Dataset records

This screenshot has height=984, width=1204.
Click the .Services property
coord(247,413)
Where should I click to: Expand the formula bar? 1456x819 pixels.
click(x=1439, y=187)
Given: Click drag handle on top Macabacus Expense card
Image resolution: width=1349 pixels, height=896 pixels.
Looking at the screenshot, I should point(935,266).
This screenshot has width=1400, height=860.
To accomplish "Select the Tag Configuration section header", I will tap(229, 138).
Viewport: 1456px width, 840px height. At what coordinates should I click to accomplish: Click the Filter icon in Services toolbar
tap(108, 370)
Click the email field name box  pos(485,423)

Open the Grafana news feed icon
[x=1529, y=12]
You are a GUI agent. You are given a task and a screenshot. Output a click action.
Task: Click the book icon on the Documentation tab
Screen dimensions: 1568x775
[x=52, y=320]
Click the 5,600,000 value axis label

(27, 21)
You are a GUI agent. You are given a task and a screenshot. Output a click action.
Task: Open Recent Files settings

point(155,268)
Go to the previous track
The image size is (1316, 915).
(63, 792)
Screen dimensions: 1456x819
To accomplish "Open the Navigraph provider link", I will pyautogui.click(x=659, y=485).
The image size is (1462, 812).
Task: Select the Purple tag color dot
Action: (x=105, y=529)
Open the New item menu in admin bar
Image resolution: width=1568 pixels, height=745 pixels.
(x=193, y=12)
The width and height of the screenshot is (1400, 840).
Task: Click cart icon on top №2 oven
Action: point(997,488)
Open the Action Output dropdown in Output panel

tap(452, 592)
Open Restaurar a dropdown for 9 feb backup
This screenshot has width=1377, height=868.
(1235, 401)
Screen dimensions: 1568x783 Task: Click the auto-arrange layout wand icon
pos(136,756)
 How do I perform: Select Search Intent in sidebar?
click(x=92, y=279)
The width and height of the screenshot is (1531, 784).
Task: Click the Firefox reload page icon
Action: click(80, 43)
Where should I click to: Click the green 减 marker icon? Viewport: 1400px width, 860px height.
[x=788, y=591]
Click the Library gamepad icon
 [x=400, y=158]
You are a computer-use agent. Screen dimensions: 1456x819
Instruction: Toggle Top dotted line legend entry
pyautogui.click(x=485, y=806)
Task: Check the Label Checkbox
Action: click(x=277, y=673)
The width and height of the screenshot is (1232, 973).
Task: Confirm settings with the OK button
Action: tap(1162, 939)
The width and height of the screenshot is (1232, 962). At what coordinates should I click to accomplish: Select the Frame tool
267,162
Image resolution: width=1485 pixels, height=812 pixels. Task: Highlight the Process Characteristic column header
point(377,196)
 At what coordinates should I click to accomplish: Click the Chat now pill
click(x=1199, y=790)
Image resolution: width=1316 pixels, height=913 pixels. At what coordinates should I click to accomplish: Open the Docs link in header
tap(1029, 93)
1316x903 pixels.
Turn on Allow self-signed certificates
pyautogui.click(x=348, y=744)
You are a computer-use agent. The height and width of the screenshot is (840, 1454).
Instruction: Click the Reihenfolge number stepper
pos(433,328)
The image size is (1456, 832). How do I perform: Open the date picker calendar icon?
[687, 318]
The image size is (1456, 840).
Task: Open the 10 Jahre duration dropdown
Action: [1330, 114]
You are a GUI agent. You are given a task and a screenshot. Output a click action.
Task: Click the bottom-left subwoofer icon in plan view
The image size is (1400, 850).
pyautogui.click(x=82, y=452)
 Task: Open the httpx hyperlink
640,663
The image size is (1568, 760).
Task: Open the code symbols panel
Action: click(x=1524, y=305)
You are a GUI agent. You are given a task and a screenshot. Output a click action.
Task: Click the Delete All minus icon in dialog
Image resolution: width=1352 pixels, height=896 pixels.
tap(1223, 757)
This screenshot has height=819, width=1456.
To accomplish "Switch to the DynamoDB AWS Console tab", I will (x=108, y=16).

- **REQUIRED WORK**
Type out the records again exactly, line for line.

- **RESPONSE AREA**
This screenshot has height=984, width=1204.
Click the .Services property
coord(247,413)
Where should I click to: Expand the formula bar? 1456x819 pixels.
click(x=1439, y=187)
Given: Click drag handle on top Macabacus Expense card
Image resolution: width=1349 pixels, height=896 pixels.
Looking at the screenshot, I should point(935,266).
This screenshot has width=1400, height=860.
To accomplish "Select the Tag Configuration section header", I will tap(229, 138).
Viewport: 1456px width, 840px height. At what coordinates should I click to accomplish: Click the Filter icon in Services toolbar
tap(108, 370)
Click the email field name box  pos(485,423)

Open the Grafana news feed icon
[x=1529, y=12]
You are a GUI agent. You are given a task and a screenshot. Output a click action.
Task: Click the book icon on the Documentation tab
Screen dimensions: 1568x775
[x=52, y=320]
Click the 5,600,000 value axis label

(27, 21)
You are a GUI agent. You are given a task and a screenshot. Output a click action.
Task: Open Recent Files settings

point(155,268)
Go to the previous track
The image size is (1316, 915).
(63, 792)
Screen dimensions: 1456x819
To accomplish "Open the Navigraph provider link", I will pyautogui.click(x=659, y=485).
The image size is (1462, 812).
Task: Select the Purple tag color dot
Action: (x=105, y=529)
Open the New item menu in admin bar
Image resolution: width=1568 pixels, height=745 pixels.
(x=193, y=12)
The width and height of the screenshot is (1400, 840).
Task: Click cart icon on top №2 oven
Action: point(997,488)
Open the Action Output dropdown in Output panel

tap(452, 592)
Open Restaurar a dropdown for 9 feb backup
This screenshot has width=1377, height=868.
(1235, 401)
Screen dimensions: 1568x783 Task: Click the auto-arrange layout wand icon
pos(136,756)
 How do I perform: Select Search Intent in sidebar?
click(x=92, y=279)
The width and height of the screenshot is (1531, 784).
Task: Click the Firefox reload page icon
Action: click(80, 43)
Where should I click to: Click the green 减 marker icon? Viewport: 1400px width, 860px height.
[x=788, y=591]
Click the Library gamepad icon
 [x=400, y=158]
You are a computer-use agent. Screen dimensions: 1456x819
Instruction: Toggle Top dotted line legend entry
pyautogui.click(x=485, y=806)
Task: Check the Label Checkbox
Action: click(x=277, y=673)
The width and height of the screenshot is (1232, 973).
Task: Confirm settings with the OK button
Action: tap(1162, 939)
The width and height of the screenshot is (1232, 962). At what coordinates should I click to accomplish: Select the Frame tool
267,162
Image resolution: width=1485 pixels, height=812 pixels. Task: Highlight the Process Characteristic column header
point(377,196)
 At what coordinates should I click to accomplish: Click the Chat now pill
click(x=1199, y=790)
Image resolution: width=1316 pixels, height=913 pixels. At what coordinates should I click to accomplish: Open the Docs link in header
tap(1029, 93)
1316x903 pixels.
Turn on Allow self-signed certificates
pyautogui.click(x=348, y=744)
You are a computer-use agent. The height and width of the screenshot is (840, 1454).
Instruction: Click the Reihenfolge number stepper
pos(433,328)
The image size is (1456, 832). How do I perform: Open the date picker calendar icon?
[687, 318]
The image size is (1456, 840).
Task: Open the 10 Jahre duration dropdown
Action: [1330, 114]
You are a GUI agent. You are given a task and a screenshot. Output a click action.
Task: Click the bottom-left subwoofer icon in plan view
The image size is (1400, 850).
pyautogui.click(x=82, y=452)
 Task: Open the httpx hyperlink
640,663
The image size is (1568, 760).
Task: Open the code symbols panel
Action: click(x=1524, y=305)
You are a GUI agent. You are given a task and a screenshot. Output a click action.
Task: Click the Delete All minus icon in dialog
Image resolution: width=1352 pixels, height=896 pixels.
tap(1223, 757)
This screenshot has height=819, width=1456.
To accomplish "Switch to the DynamoDB AWS Console tab", I will (x=108, y=16).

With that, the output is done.